Per una band come i Siskiyou che torna con un nuovo disco dopo ben quattro anni dall’ultimo, il rischio di fare la figura degli invecchiati invece di quelli che sono finalmente cresciuti un volta per tutte c’è, ed è un rischio concreto. Soprattutto se l’ultimo ricordo che si ha è quello di un secondo disco totalmente sbagliato, che aveva provato a dimostrarsi più accessibile del primo ma che era finito subito e meritatamente nel dimenticatoio.

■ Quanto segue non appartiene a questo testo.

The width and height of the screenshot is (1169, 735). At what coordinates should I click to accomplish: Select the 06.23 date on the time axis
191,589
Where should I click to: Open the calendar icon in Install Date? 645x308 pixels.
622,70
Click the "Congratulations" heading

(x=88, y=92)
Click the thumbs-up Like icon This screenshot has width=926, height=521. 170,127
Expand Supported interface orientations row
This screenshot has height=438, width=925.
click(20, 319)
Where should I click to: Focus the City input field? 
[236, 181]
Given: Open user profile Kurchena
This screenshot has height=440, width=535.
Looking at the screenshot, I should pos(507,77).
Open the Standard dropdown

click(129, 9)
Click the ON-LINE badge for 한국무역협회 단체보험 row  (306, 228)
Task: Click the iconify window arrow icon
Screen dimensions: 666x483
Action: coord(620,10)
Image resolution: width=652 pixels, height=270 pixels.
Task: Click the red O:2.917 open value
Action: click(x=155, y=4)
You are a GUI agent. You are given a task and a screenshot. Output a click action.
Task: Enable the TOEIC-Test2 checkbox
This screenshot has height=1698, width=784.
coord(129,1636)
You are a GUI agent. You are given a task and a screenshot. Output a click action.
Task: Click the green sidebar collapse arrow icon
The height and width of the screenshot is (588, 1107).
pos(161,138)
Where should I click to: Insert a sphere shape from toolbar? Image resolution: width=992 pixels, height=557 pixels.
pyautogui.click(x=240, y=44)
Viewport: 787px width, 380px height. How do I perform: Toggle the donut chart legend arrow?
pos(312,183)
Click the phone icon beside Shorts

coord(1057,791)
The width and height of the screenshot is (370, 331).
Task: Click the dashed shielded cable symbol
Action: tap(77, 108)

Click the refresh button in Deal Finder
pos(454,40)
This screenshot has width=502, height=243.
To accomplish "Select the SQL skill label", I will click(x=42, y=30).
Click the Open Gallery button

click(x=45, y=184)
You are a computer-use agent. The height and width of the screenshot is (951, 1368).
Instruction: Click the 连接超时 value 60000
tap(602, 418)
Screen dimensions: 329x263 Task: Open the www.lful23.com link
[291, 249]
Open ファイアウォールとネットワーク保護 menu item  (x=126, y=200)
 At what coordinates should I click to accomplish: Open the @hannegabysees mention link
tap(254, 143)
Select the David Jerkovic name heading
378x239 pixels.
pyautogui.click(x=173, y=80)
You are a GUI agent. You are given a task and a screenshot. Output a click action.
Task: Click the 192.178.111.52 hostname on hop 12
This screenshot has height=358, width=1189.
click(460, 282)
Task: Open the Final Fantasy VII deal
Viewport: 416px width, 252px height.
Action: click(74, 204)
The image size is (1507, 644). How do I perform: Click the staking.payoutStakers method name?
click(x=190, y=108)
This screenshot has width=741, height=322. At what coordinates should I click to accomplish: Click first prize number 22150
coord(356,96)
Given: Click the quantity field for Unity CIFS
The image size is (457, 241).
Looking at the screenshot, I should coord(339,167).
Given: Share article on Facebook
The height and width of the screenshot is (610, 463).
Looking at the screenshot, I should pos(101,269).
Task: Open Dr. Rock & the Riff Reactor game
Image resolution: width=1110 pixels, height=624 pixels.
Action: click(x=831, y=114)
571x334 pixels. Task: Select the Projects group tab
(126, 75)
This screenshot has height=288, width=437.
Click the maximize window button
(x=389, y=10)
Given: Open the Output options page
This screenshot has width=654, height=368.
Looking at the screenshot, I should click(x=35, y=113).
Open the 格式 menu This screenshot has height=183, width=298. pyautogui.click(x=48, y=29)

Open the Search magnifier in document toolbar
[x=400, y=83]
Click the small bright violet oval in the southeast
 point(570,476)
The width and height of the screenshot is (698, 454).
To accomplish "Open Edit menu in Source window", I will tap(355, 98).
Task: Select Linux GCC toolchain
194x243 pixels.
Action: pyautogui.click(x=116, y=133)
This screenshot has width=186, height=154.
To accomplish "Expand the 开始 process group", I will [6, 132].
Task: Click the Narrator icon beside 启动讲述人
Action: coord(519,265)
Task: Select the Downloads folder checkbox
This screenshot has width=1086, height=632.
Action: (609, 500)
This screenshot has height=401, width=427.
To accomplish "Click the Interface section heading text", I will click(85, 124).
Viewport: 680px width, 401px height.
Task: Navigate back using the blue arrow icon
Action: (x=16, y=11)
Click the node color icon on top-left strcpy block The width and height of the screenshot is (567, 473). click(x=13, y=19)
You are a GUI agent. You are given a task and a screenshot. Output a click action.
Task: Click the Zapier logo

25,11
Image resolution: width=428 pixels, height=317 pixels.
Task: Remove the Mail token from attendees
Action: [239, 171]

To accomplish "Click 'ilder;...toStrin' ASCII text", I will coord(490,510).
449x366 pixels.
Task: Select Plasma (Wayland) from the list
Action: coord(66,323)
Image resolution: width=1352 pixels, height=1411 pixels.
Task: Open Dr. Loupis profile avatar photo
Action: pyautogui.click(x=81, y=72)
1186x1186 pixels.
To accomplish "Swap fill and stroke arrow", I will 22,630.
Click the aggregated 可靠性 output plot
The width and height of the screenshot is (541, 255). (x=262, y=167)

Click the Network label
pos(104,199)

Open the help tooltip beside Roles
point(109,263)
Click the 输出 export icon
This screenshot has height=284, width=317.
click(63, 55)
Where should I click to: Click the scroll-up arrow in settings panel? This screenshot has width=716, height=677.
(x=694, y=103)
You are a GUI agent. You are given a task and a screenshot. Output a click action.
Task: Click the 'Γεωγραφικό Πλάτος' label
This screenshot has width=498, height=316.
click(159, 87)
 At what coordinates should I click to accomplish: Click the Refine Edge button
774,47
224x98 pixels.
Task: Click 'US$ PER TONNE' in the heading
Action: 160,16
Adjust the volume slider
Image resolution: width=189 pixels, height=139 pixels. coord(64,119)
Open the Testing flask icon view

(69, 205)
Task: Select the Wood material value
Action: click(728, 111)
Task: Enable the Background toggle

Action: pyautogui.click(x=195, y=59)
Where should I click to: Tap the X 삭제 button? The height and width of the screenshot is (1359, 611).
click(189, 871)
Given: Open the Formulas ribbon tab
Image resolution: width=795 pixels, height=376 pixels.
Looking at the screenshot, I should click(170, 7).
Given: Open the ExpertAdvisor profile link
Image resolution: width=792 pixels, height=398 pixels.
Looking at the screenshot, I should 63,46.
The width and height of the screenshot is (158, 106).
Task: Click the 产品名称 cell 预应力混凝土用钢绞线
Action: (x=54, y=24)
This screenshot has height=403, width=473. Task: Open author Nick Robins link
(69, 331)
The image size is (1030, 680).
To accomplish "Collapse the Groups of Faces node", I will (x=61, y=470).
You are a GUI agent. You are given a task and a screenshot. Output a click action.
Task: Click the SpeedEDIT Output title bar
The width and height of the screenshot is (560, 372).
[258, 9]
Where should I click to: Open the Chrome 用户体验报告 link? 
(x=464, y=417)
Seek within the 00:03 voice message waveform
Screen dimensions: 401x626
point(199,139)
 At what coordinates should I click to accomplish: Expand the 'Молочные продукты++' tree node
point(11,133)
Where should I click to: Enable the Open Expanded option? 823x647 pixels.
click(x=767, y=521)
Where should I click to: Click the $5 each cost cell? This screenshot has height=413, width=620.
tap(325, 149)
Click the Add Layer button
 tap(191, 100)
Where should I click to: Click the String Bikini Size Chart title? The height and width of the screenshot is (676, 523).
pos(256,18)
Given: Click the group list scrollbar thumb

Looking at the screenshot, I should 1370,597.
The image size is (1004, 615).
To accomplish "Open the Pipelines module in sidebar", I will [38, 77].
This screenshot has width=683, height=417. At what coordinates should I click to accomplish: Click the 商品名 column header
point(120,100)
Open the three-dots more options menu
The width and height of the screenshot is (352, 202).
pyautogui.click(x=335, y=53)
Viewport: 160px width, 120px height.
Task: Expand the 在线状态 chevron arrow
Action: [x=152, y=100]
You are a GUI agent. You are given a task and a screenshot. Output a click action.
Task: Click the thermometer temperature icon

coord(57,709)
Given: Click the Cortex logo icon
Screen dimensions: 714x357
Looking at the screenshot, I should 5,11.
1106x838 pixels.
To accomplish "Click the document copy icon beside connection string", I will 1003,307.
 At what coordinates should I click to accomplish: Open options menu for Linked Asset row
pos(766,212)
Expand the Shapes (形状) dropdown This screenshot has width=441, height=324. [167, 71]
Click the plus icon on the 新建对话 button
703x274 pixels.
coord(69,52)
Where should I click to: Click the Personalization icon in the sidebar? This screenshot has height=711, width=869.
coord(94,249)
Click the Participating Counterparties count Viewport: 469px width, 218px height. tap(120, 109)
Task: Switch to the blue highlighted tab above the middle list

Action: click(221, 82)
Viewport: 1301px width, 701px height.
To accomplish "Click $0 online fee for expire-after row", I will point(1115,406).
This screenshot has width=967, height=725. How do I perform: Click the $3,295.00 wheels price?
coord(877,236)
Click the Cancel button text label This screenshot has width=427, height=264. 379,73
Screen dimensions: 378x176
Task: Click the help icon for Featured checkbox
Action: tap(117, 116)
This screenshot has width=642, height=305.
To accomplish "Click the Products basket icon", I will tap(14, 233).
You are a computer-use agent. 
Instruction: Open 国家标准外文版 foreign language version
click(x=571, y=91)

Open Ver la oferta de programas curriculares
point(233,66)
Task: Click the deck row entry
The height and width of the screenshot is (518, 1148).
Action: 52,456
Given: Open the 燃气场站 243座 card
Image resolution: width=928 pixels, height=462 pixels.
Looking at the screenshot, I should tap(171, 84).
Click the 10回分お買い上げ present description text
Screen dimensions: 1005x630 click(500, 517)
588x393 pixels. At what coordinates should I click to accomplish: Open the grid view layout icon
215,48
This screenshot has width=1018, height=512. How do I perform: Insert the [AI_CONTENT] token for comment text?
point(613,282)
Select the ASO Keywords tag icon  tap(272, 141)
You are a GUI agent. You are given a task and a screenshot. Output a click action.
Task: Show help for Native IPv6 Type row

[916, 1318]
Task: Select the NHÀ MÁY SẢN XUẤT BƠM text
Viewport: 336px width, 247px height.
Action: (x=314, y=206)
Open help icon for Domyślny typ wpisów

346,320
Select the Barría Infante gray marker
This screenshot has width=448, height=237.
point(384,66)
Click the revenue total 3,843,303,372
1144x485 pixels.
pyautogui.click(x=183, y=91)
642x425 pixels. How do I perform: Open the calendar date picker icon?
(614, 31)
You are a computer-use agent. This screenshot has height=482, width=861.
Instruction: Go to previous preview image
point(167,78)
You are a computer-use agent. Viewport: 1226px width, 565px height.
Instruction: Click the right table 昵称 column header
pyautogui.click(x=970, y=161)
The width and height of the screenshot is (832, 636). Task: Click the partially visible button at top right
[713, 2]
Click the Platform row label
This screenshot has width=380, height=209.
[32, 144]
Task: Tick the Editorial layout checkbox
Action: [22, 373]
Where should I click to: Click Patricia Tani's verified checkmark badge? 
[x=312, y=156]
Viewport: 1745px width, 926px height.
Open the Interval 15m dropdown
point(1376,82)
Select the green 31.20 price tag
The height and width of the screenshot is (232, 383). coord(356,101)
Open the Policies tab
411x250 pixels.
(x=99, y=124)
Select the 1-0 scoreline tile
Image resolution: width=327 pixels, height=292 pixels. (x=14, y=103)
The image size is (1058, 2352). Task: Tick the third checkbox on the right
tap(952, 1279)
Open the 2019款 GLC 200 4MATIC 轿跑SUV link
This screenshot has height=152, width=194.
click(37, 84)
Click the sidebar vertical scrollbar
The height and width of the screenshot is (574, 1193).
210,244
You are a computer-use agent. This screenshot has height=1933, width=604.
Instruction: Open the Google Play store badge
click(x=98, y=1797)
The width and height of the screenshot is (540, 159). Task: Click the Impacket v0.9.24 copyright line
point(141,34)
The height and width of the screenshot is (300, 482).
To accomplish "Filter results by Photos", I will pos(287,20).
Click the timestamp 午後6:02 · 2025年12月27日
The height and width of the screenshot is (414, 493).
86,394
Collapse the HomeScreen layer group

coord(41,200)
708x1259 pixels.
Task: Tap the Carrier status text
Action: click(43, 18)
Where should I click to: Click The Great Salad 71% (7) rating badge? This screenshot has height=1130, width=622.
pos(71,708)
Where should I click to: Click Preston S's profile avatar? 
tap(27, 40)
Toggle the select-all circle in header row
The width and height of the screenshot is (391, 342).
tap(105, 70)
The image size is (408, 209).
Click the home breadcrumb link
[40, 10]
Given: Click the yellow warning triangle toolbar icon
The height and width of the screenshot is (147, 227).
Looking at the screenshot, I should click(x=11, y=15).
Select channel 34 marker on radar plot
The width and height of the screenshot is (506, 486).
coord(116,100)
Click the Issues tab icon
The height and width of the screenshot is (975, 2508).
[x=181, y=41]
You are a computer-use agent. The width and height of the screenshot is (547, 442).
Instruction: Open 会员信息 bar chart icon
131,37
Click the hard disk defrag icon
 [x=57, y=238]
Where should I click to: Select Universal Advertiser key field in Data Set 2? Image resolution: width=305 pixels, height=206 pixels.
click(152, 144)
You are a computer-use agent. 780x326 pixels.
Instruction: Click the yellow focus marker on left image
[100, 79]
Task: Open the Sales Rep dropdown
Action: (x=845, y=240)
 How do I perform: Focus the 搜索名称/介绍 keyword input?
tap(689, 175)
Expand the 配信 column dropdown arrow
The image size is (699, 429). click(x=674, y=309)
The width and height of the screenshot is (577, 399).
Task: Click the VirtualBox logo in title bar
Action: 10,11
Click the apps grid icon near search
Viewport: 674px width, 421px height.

L’esordio omonimo datato 2010 di questi quattro ragazzi canadesi era infatti uno di quei dischi che passano in sordina senza ottenere il giusto riconoscimento. Un emozionante folk sgangherato, aspro e disordinato che si allontanava con forza e decisione dal manierismo di genere. Erano canzoni solo abbozzate che per buona parte del disco riuscivano a commuovere per la loro immediatezza espressiva, la loro sincerità, piccole colonne sonore per i mesi invernali. Il secondo disco uscito un anno dopo, “Keep Away The Dead” mandava inspiegabilmente a monte tutto questo, con quel suo tentativo di addolcirsi difficile da capire: alla fine ne risultò un album annacquato, a tratti quasi insulso.
Quattro anni di silenzio poi ci ponevano davanti al dubbio: i Siskiyou hanno davvero perso la strada da sotto i piedi, e il loro primo disco rimarrà un gioiellino isolato nella loro discografia, o possiamo aspettarci qualcosa che si riprenda tutto il tempo perso fino a qui?
Fortunatamente per voi, che siate fan della prima ora o che li diventiate adesso (perchè li diventerete, ci scommetto), la risposta giusta è la due: la band canadese è tornata a fare bei dischi.
Con “Nervous” infatti i Siskiyou sembrano aver imparato dagli errori precedenti, ma pur non abbandonando l’intento di dare più corpo al loro suono, questa volta non fallisce e ogni cosa sembra più riuscita di prima.
Rimane quella godibile attitudine schizofrenica nel costruire le canzoni, di incominciarle e lasciarle senza contorni: spesso infatti nel corso della loro durata, i pezzi cambiano direzione, grado di accelerazione, di dinamismo, di intensità catartica, di ricchezza compositiva. “Deserter”, il primo singolo in uscita, è il non casualmente l’esempio perfetto di come i Siskiyou abbiano deciso di rimettersi in carreggiata suonando però in quella maniera sbandata che li contraddistigueva: e contrariamente a quello che si potrebbe credere, l’ossimoro funziona e tutte le fasi all’interno del pezzo, qui come negli altri, coesistono perfettamente. Le atmosfere oscure e crepuscolari, i coretti di voci bianche, le chitarre acustiche suonate come una grattugia, il cantare cadenzato di Colin Huebert, pure il sax che entra all’improvviso.
La spontanea naturalezza del disco d’esordio sommata al tentativo (più riuscito ora che nel secondo disco) di arricchire il suono e di aprirlo ad altri orizzonti fanno di “Nervous” un disco che non ha contorni ben precisi, ma i cui orizzonti ci appaiono bellissimi. La chitarra languida di “Bank Accounts And Dollar Bills”, i tastieroni di “Wasted Genius”, i bassi corposi e ipnotici di “Violent Motion Pictures”, l’eco dei Cure in “Jesus In The 70’s” o quello molto più forte dei connazionali Arcade Fire (epoca “Funeral”) in “Oval Window” e “Imbecile Thoughts”: tutte queste cose insieme rendono questo disco un altro gioiellino che speriamo consenta ai canadesi di cominciare una volta per tutte a riscuotere le giuste soddisfazioni.